§ **Exercise description**:
Copy out, character for character, every line of the items from the one containing "Open Discussions quick link" down to the one containing "will [x=327, y=20].", including both of those lines.

§ **Data lines**:

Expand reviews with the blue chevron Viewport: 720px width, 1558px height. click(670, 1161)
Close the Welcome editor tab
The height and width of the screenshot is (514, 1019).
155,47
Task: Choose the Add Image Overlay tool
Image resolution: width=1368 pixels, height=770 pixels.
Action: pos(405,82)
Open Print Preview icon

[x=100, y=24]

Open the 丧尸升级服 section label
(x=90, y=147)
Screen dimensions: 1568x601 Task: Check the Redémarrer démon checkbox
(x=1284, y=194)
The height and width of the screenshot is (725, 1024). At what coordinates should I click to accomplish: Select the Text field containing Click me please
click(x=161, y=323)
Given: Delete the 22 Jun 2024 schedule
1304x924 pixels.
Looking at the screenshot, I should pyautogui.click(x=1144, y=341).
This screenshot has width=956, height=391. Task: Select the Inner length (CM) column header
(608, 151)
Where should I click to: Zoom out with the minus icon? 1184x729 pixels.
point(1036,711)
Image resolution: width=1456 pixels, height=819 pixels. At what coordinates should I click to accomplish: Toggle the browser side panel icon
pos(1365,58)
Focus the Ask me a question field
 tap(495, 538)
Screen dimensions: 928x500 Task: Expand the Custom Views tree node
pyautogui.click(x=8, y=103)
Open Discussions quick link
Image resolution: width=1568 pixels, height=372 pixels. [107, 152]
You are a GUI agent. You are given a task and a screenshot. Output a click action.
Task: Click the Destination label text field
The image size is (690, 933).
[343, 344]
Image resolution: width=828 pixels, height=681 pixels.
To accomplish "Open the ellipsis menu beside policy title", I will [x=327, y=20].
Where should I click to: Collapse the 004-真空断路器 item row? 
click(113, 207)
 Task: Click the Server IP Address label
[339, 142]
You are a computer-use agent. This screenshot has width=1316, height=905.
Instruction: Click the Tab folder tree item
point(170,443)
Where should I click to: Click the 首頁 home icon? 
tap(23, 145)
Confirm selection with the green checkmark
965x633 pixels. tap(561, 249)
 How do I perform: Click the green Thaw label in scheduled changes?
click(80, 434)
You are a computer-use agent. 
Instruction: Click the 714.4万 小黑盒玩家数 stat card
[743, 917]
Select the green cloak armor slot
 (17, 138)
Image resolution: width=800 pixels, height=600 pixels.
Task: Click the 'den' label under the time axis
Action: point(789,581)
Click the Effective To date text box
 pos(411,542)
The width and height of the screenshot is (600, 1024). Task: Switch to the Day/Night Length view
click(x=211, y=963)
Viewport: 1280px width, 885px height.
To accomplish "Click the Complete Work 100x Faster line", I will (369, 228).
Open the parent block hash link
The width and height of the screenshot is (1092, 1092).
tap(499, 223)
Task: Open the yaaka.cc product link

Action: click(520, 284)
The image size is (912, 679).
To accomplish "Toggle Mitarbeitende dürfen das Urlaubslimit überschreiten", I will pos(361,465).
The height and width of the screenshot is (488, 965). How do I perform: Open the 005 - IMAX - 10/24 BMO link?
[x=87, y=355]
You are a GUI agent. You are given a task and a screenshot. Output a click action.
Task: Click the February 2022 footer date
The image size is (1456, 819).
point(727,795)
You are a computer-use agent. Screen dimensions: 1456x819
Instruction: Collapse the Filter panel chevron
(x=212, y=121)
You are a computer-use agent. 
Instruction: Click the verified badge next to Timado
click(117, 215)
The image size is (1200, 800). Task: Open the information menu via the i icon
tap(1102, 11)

§ **Task response**:
Open Discussions quick link
Image resolution: width=1568 pixels, height=372 pixels. [107, 152]
You are a GUI agent. You are given a task and a screenshot. Output a click action.
Task: Click the Destination label text field
The image size is (690, 933).
[343, 344]
Image resolution: width=828 pixels, height=681 pixels.
To accomplish "Open the ellipsis menu beside policy title", I will [x=327, y=20].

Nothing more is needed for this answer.